Blade wasn’t warmly embraced by critics at the time, and I can see why. There’s a number of things that could use a rethink. While this is a top tier Stephen Dorff performance, that essentially means “serviceable”, so there’s room for improvement there. More critically, while we’re a few years and a number of millions of dollars away from The Matrix‘s redefinitions at this point, the standard for CG in film was significantly higher than Blade was able to muster. Some of it’s just conventionally dated, such as the subway train, but the effects work in the final battle is ropier than a rope shop storeroom. Given that it was a, I believe, a reshoot from a poorly received different CG-heavy set piece, I’m sure everyone did the best they could with the time and money available to them. Unfortunately, it’s not great, and a sour note to end on.

Particularly because the rest is spiffing.
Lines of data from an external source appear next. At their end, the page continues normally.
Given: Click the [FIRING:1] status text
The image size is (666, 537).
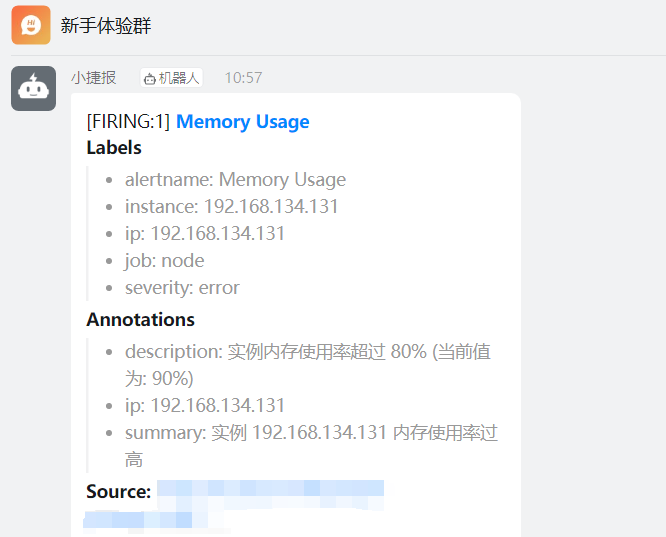Looking at the screenshot, I should coord(128,122).
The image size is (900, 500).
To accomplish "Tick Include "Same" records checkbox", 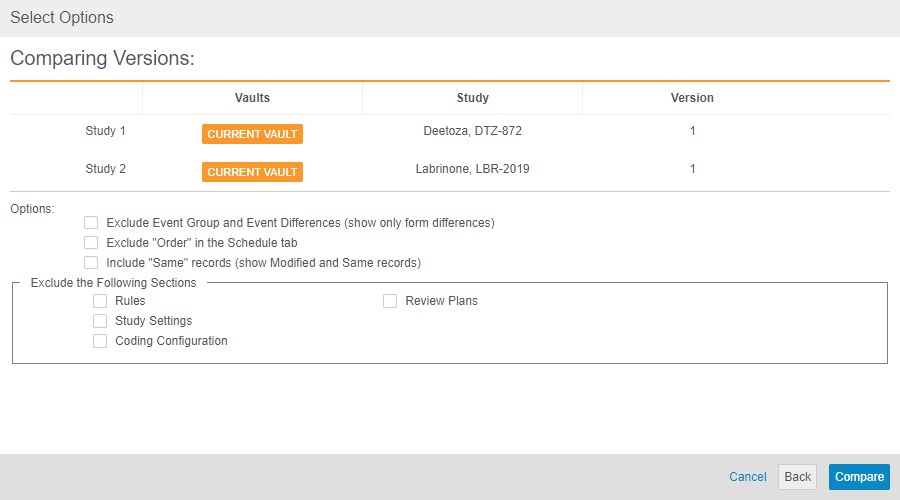I will pyautogui.click(x=92, y=263).
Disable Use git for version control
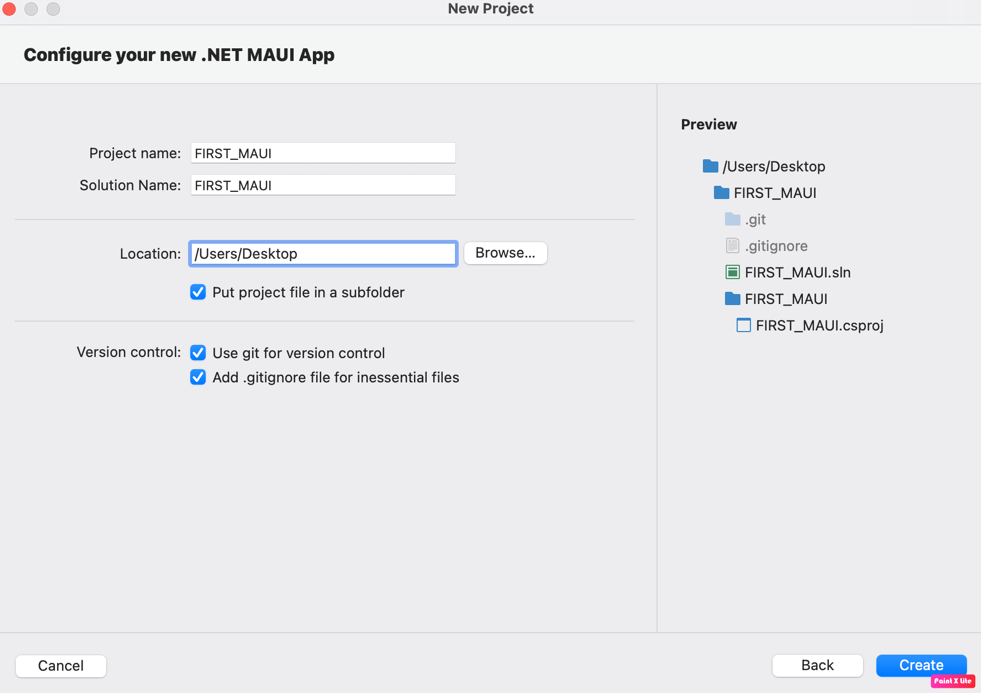 click(198, 353)
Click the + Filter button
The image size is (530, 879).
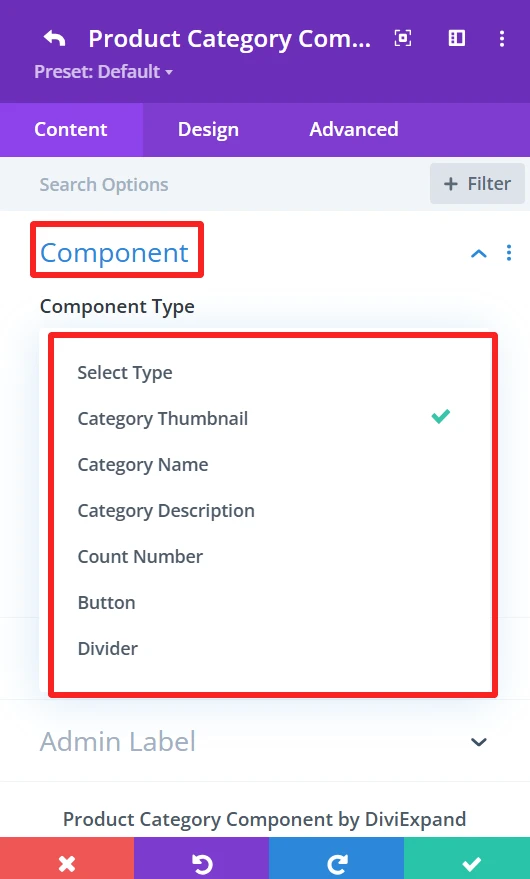pyautogui.click(x=477, y=184)
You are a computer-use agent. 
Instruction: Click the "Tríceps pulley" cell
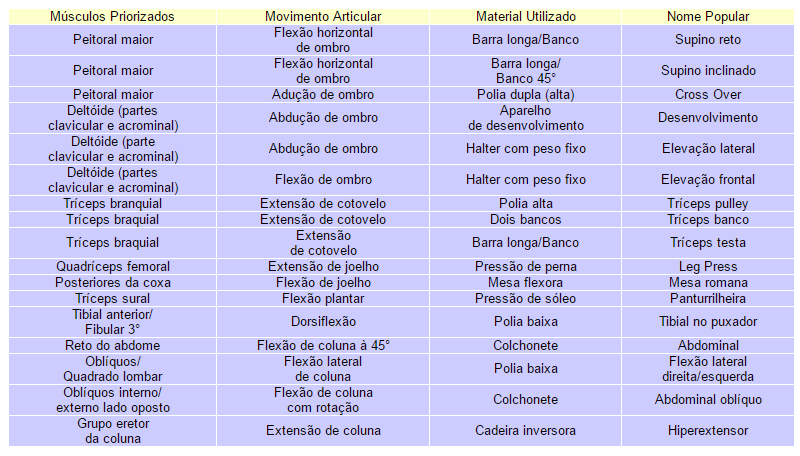click(x=708, y=203)
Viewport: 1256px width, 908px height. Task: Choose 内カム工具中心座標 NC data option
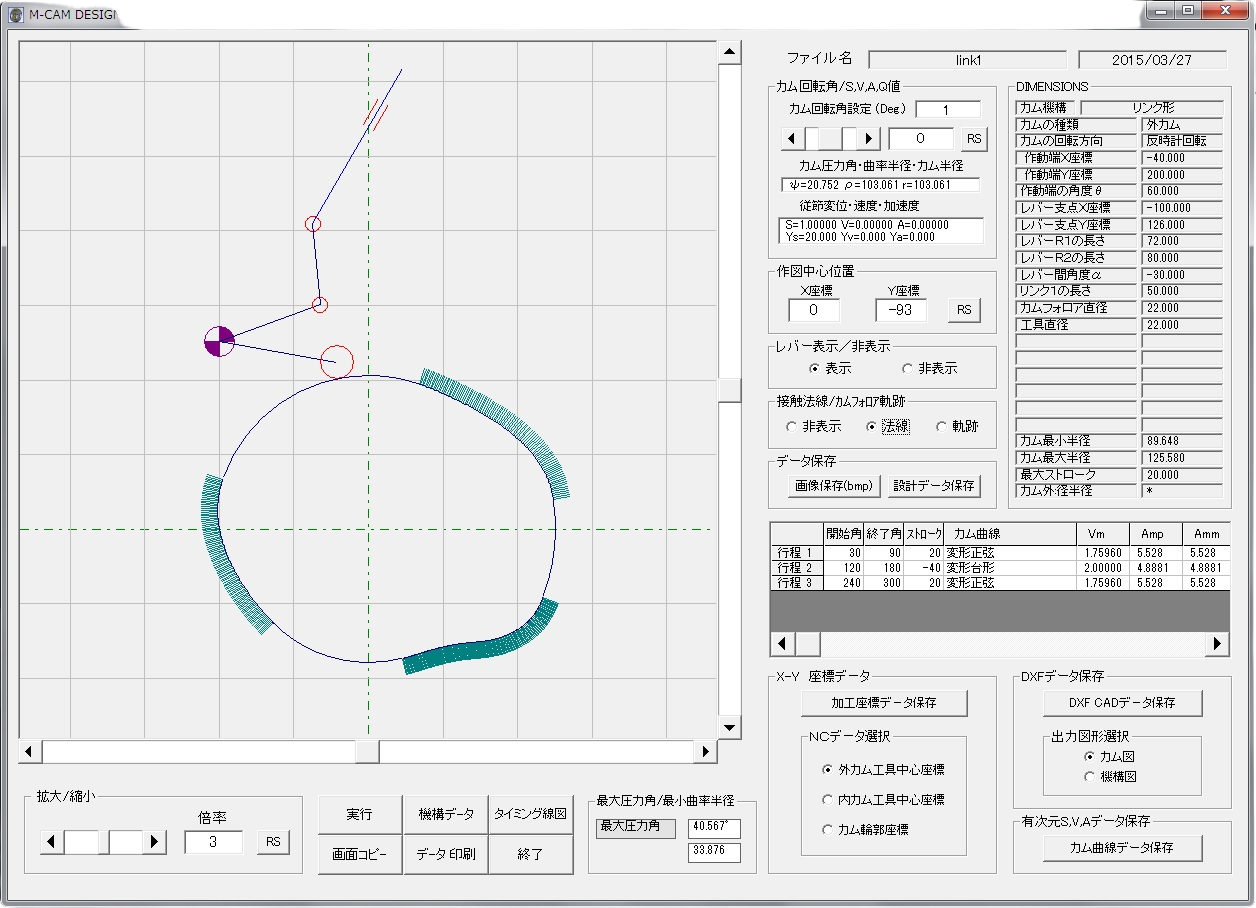(x=827, y=800)
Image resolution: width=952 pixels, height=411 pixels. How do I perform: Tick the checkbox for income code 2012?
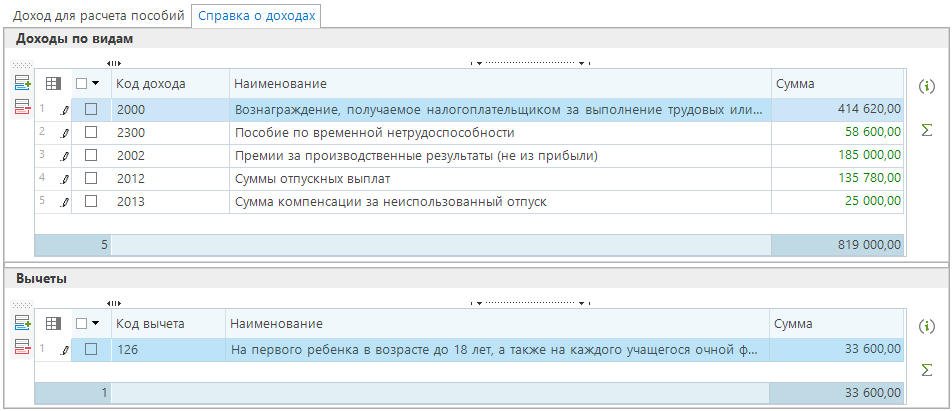91,178
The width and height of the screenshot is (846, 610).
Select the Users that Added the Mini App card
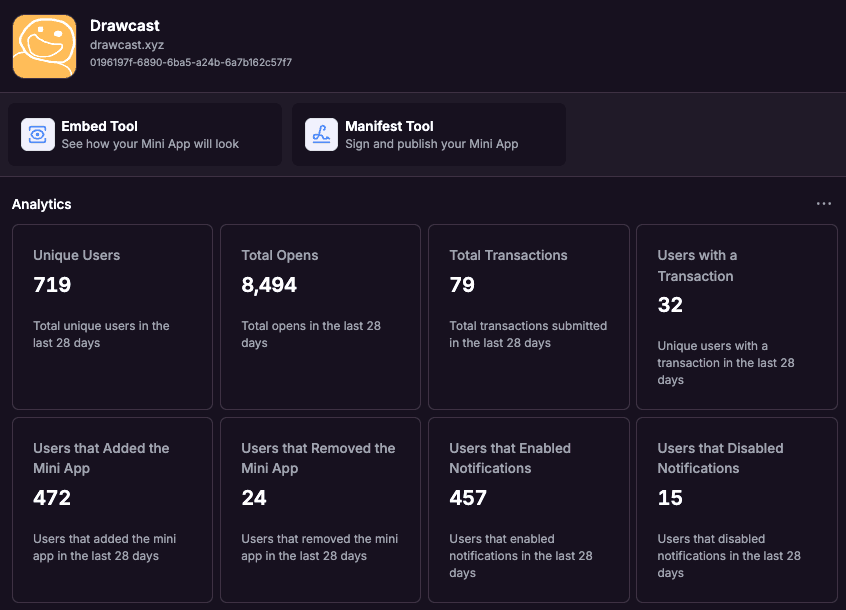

Plaudits of course go to Snipes, who expertly traverses very thin tightrope indeed of a cool, over the top, slightly camp bad ass, over which a giant abyss of extreme ridiculousness, where if you look closely you can just see Vin Diesel’s Riddick waving at you. Just as key to the piece is Kristofferson’s grizzled veteran, and the rapport the two slide into very early on sells their backstory unusually well for this sort of thing. Pleasingly, he gets as many cutting and funny lines as Snipes does, and it’s a joy to watch them bounce off each other.

One thing we didn’t really cover all that much in the Snipes episode is his action credentials, particularly the more martial arts side of things. Well, he is one crisp mother hubbard, particularly those high kicks that I think he does better than anyone in Western cinema. His physicality and poise sells some, let’s be honest, silly action, and makes it fun to watch. Kudos, then to director Stephen Norrington, and/or the fight choreographers for delivering a crucial plank of the film.

I suppose we should mention in passing, given what I’d been saying in the intro to this, that the year before this, ’97, New Line also released Spawn, another comic book adaptation which does have a certain similar grimdarkian aesthetic to it. It is, however, a joyless dumpster fire of a film, so let’s all just go back to pretending it didn’t exist for the good of our own health.

So, I’m gratified to find that time really hasn’t diminished my enjoyment of Blade, and it’s still top tier action entertainment, albeit one that’s bettered by the sequel.